Urteil vom 9. Juni 2015  
 
I. öffentlich-rechtliche Abteilung  
 
Besetzung 
Bundesrichter Fonjallaz, Präsident, 
Bundesrichter Merkli, Kneubühler, 
Gerichtsschreiber Stohner. 
 
Verfahrensbeteiligte 
A.________, 
Beschwerdeführer, 
vertreten durch Rechtsanwalt Dr. Guido Hensch, 
 
gegen  
 
Staatsanwaltschaft Baden, 
Täfernhof, Mellingerstrasse 207, 5405 Dättwil. 
 
Gegenstand 
Strafverfahren; amtliche Verteidigung, 
 
Beschwerde gegen den Entscheid vom 9. April 2015 des Obergerichts des Kantons Aargau, Beschwerdekammer in Strafsachen. 
 
 
Sachverhalt:  
 
A.   
Die Staatsanwaltschaft Baden führte gegen A.________ eine Strafuntersuchung wegen Widerhandlung gegen das Bundesgesetz vom 16. Dezember 2005 über Ausländerinnen und Ausländer (Ausländergesetz, AuG; SR 142.20). Mit Strafbefehl vom 19. Februar 2015 verurteilte sie ihn wegen rechtswidrigen Aufenthalts gemäss Art. 115 Abs. 1 lit. b AuG zu einer unbedingten Freiheitsstrafe von 150 Tagen. 
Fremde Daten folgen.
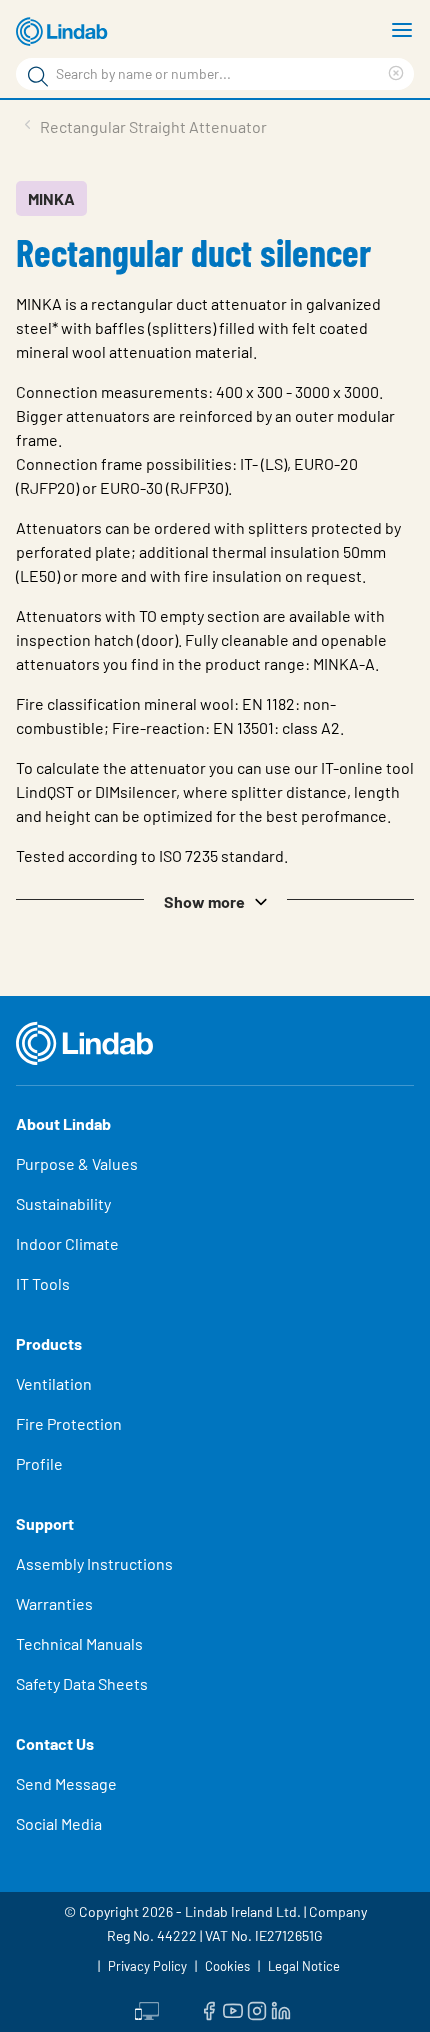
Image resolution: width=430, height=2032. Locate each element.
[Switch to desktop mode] (147, 2009)
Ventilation (54, 1383)
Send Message (66, 1783)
A.________ erhob am 27. Februar 2015 Einsprache gegen den Strafbefehl und ersuchte gleichzeitig um Gewährung der amtlichen Verteidigung. Mit Verfügung vom 4. März 2015 wies die Staatsanwaltschaft das Gesuch um Gewährung der amtlichen Verteidigung ab. Diese Verfügung focht A.________ mit Beschwerde vom 16. März 2015 bei der Beschwerdekammer in Strafsachen des Obergerichts des Kantons Aargau an. Mit Entscheid vom 9. April 2015 wies das Obergericht die Beschwerde ab. 
 
B.   
Mit Eingabe vom 18. Mai 2015 führt A.________ Beschwerde in Strafsachen an das Bundesgericht. Er beantragt, der angefochtene Entscheid sei aufzuheben und ihm sei für das Strafverfahren ein amtlicher Verteidiger zu bestellen. 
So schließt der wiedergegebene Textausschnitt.